━━ Data records ━━

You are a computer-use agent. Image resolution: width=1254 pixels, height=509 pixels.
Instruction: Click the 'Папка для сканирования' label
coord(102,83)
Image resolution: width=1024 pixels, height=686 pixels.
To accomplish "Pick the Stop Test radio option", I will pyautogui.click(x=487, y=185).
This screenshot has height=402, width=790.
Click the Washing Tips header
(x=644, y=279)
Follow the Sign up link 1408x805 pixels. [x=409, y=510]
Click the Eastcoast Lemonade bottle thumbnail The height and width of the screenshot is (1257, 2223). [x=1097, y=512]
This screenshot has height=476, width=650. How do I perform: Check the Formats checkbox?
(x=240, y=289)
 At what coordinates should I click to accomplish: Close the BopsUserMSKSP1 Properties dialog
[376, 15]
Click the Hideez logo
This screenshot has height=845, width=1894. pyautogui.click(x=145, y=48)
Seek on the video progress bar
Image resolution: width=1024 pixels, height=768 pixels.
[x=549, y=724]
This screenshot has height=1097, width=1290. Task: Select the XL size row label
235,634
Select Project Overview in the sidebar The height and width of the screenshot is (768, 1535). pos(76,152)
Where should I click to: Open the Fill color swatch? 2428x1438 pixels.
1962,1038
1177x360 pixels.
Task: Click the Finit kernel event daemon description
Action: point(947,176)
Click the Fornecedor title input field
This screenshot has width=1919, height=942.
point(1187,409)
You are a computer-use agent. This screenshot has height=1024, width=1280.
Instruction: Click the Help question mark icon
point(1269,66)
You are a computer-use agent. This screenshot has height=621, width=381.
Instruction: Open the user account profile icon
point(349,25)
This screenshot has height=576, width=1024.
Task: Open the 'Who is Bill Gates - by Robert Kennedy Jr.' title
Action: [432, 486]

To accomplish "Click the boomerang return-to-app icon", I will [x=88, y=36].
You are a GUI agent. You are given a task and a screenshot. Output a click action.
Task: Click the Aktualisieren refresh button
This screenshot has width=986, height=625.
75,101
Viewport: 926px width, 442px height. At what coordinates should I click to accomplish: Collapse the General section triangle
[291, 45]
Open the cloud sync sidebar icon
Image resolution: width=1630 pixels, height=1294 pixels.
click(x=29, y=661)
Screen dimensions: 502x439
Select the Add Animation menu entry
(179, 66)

━━━

Task item
If a line above includes the string "agent", pick it out.

Response box
You are a computer-use agent. Image resolution: width=1254 pixels, height=509 pixels.
You are a computer-use agent. This screenshot has height=1024, width=1280.
You are a computer-use agent. This screenshot has height=621, width=381.
You are a GUI agent. You are given a task and a screenshot. Output a click action.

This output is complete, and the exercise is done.